Хворостин пожал плечами, нахмурил лоб, сморщился. Потом улыбнулся одними губами, по-прежнему пристально глядя сквозь собеседника, отчего улыбка выглядела как мгновенно прошедшая волна запрятанной боли.
— Спокоен, — сказал он. — А иначе не получится — не быть. Иначе ввязываться надо… — Слишком я здесь все люблю, — глухо добавил он через секунду.
— Я не прошу прощенья, что сокровенную струну затронул, — сказал Огарев спокойно и внимательно. — Мы ведь с вами пытаемся докопаться до взаимной сути. Но вот вы решили не быть, пестуете в себе отчуждение некое, высокую отстраненность, стараетесь все понять, ничем не возмутиться и даже ничего не осуждать из своего прекрасного отчужденного далека. Бегство в своем роде замечательное, и, добра вам желая, желаю вам освободиться уж тогда и от той пуповины, коя вас еще с Россией крепко-накрепко вопреки вашим умозрениям связывает.
— Обязательно освобожусь, — твердо кивнул Хворостин лобастой головой, — потому что иначе здесь жить нельзя, иначе уезжать надо. Сенатская нескоро повторится, да и тогда на поражение обречена.
— А в ненасильственные перемены русской истории вы не верите? — спросил Огарев.
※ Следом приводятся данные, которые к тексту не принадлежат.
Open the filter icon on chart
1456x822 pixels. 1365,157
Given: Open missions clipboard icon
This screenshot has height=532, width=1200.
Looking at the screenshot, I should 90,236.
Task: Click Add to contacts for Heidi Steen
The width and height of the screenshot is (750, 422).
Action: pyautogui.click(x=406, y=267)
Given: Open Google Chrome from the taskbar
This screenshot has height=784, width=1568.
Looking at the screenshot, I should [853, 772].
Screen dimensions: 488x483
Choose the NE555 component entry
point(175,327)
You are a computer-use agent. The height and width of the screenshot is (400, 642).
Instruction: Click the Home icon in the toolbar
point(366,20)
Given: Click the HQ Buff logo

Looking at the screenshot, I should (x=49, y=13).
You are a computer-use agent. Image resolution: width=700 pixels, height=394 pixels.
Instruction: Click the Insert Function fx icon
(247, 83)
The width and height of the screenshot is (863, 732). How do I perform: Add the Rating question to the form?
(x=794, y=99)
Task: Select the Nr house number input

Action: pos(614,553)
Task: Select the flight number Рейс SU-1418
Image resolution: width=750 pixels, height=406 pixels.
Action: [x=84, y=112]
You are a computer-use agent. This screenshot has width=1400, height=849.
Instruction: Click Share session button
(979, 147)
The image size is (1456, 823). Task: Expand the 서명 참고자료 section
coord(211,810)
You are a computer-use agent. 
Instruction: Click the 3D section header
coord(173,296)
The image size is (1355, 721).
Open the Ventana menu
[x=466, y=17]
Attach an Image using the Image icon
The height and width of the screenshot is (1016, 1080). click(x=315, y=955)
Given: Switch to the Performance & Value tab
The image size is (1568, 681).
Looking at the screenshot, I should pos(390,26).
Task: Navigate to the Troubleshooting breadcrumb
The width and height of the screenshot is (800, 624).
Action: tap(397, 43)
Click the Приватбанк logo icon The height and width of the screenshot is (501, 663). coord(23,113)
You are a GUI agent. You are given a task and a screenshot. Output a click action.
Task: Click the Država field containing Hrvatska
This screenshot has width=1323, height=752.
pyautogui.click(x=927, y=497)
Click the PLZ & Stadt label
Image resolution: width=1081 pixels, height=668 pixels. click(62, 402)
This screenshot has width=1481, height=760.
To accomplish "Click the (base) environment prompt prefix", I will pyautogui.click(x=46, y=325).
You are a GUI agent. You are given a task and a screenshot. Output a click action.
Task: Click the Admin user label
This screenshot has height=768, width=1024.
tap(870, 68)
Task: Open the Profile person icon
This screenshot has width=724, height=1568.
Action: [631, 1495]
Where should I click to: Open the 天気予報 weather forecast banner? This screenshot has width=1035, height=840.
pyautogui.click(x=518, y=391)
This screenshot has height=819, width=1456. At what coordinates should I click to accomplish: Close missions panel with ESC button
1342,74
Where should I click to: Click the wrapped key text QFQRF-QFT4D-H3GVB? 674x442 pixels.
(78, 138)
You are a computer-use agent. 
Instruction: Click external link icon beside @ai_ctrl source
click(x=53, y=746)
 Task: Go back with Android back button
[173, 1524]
— С чего бы? Рабство у всех внутри, положение вещей кажется столь же естественным, как факт, что сосны растут на земле, а кувшинки — в заводях, — возразил Хворостин уверенно. — Потому я и говорю, что в России человек, становящийся личностью, должен очень быстро выбирать, покуда идеалам своим привержен…
— Пока свободою горим, — сказал Огарев, подчеркивая пушкинское «пока».
— Разумеется, — отмахнулся Хворостин. — Потому ведь я и заговорил о жизни вашей, что отчетливо вижу, как вы убежать пытались, делая промежуточные выборы.
— Ну, ну, ну, — сказал Огарев.
Огареву потом часто казалось, что несколько недель подряд — во все время их внезапно вспыхнувшей дружбы — шел один и тот же значительный, несвязный и жгуче важный для обоих разговор. Проницательный и печальный человек этот, неожиданно и ненадолго появившийся в его жизни на сорок третьем ее году, знал о его прошлом, казалось, все самое главное и существенное. Факты и случаи, самим же Огаревым наспех рассказанные, выстраивались в его изложении в стройную и печально закономерную цепь. Сам Огарев никогда над ними не задумывался, жил — и все тут. Но судьба его просматривалась, оказывается, явно и ярко, в случайном сочетании поступков.
7
Итак, он влюбился очень скоро. Полюбил неистово, самозабвенно, страстно. Сохранилось множество его писем к Марии Львовне Рославлевой — восторженных, аффектированных, упоенных. Она, впрочем, отвечала ему тем же.
Странное и непонятное нам сегодня чувство, разделявшееся всем их кружком, — чувство своей исторической предназначенности, предопределенности и высокой посвященности всей жизни (для двоих — сбывшееся в полной мере чувство) — наполняет письма к любимой. И оно вовсе не казалось ей смешным в двадцатитрехлетнем поэте, так и не закончившем университет, ничем еще не проявившем и не заявившем себя.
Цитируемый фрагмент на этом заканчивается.